* [Instructions]
[1] In the text about bonobo sex cries, where does researcher Zanna Clay work?
[2] Pick up the text on bonobo sex cries after its final paragraph and write what comes next.

### Given text ###

Science Sex Journalism, Lite Edition
Headline: Wild Sex Cries Aim to Advertise Partner’s Popularity
Actual assertions of researchers: mild and specific in comparison!
Length of article: brief!
Impact overall: minimal!
The cries one calls out during sex can serve as status symbols advertising just how popular your partners are, according to new findings in the sexually promiscuous chimpanzees known as bonobos.
Automatic application of findings in other primate species to humans: obligatory!
For reference, bonobos, chimpanzees, and humans are the three descendants of a common ancestor some millions of years back from all three of us; neither chimps nor bonobos are our “ancestors”, we’re three extremely different derivatives from that unknown common. Bonobos and chimps look enough alike and occupy a similar enough ecological niche to have not been identified as a different species until relatively recently, but their behavior- especially their mating systems- are extremely different. It should not be necessary to point out that humans are physically, socially, and sexually very different from both, but sadly it often is.
“Despite being our closest living relatives, bonobos are still one of the least understood of the great apes, whom we still know very little about,” said researcher Zanna Clay, a primatologist at the University of St. Andrews in Scotland. “This study sheds light on one of the most neglected aspects of their behavior, their vocal communication.”

### Excerpted records ###

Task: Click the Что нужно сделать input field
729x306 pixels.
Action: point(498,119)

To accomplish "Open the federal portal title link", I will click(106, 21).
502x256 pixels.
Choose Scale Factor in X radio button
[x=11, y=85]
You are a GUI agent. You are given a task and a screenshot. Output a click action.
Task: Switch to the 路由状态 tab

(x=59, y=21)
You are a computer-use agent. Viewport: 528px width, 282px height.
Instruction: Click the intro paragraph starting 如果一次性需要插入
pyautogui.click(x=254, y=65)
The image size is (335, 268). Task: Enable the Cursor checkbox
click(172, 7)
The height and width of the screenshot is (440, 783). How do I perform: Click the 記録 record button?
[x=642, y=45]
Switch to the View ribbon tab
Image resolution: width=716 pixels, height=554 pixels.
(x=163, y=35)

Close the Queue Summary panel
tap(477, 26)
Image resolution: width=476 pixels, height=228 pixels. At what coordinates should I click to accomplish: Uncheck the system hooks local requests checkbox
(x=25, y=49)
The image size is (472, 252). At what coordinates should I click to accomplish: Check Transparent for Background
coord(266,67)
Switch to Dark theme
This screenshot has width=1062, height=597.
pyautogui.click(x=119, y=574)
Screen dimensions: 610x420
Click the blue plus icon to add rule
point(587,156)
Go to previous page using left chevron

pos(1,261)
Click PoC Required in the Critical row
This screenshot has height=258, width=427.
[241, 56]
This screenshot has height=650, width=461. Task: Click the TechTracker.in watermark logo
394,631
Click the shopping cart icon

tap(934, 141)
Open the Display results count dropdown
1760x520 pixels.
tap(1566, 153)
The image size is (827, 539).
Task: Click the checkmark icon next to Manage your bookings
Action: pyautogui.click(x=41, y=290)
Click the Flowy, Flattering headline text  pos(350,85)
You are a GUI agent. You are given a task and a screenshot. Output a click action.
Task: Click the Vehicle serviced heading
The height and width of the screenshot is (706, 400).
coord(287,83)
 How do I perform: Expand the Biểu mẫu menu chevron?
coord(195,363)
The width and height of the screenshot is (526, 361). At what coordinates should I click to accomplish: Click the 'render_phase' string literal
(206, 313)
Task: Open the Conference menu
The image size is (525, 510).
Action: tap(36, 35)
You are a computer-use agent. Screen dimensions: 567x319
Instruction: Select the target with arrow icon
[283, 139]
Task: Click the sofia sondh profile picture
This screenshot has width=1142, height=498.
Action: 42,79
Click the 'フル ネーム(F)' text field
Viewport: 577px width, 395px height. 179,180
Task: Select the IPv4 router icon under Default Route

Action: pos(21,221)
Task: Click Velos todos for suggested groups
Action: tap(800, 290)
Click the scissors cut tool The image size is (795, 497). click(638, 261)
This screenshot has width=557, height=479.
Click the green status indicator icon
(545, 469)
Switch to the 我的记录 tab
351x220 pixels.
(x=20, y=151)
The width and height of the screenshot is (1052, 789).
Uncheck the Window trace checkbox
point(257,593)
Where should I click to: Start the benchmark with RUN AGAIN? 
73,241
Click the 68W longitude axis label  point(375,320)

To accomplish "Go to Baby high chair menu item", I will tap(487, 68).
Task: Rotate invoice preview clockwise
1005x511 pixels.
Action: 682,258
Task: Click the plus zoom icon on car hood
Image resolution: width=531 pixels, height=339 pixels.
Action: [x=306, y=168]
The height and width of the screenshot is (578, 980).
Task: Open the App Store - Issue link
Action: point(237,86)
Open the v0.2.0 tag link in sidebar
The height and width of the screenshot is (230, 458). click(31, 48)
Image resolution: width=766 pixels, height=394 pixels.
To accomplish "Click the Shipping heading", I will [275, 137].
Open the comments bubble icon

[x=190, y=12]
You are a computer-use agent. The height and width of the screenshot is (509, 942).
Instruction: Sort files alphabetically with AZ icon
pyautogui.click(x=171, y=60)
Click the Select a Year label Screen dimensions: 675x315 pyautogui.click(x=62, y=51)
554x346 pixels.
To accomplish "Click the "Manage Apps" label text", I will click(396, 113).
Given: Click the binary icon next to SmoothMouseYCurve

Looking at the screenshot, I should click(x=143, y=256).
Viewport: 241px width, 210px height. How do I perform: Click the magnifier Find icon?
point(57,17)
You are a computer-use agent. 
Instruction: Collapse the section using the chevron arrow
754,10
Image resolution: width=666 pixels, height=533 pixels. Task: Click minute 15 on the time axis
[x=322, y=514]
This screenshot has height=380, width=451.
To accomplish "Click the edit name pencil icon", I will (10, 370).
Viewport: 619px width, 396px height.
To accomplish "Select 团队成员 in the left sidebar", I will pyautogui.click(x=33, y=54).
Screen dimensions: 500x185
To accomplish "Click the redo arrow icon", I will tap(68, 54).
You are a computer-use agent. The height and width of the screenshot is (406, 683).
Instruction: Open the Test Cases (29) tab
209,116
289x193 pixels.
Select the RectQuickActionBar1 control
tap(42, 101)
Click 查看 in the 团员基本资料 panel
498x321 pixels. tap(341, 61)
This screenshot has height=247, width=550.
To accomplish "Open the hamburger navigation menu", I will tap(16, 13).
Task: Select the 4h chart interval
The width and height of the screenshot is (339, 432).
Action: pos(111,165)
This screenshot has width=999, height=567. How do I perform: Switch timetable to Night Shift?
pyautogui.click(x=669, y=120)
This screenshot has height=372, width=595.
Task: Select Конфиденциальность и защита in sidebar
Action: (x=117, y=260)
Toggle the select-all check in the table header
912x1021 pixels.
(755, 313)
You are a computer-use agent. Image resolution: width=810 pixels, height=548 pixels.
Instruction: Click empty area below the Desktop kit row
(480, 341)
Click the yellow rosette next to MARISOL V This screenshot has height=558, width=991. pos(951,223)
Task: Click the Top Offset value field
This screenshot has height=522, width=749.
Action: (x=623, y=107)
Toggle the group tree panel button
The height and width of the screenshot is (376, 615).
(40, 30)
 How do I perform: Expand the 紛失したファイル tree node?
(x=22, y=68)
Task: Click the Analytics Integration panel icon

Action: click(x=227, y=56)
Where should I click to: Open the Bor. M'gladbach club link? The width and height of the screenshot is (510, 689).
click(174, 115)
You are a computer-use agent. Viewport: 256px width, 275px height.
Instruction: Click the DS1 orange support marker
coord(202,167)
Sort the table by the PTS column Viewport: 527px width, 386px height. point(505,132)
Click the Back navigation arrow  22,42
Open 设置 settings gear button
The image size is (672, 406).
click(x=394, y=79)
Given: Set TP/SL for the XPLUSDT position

###

* [Replies]
[1] The University of St. Andrews in Scotland.

[2]
I’m really only quoting this to point out that the researchers themselves know exactly who their results may apply to and exactly how significant this is, i.e. to bonobos only and not very. Any and all stupidity in this article can be sourced to the reporter, who sadly is probably doing exactly what Live Science and other pop-sci newswires tell them to.
And she’s right, bonobos are tragically understudied outside of their “hippie ape” image.
During sex, female bonobos cry out loudly. Females in many primate species give out “copulation calls” that are typically seen as ways of showing off how successful they are at sex, perhaps to attract more mates and improve their chances of having offspring.
However, female bonobos give out these calls even when having sex with other females, whom they cannot have offspring with. Now scientists are finding that just as bonobos often copulate for reasons having nothing to do with reproduction — much as humans do — so too can these calls serve a broader social role beyond just breeding.
This is mostly just here for folks who don’t want to bother clicking through and read the actual article, but this was a great species to study something like this in; bonobos are the poster children for “sex being more social than reproductive in a wild animal”. There are other animals that could probably qualify seen in the right light, but researchers are less resistant to ascribing a clear primary social purpose for sex to primates than they are in, say, birds.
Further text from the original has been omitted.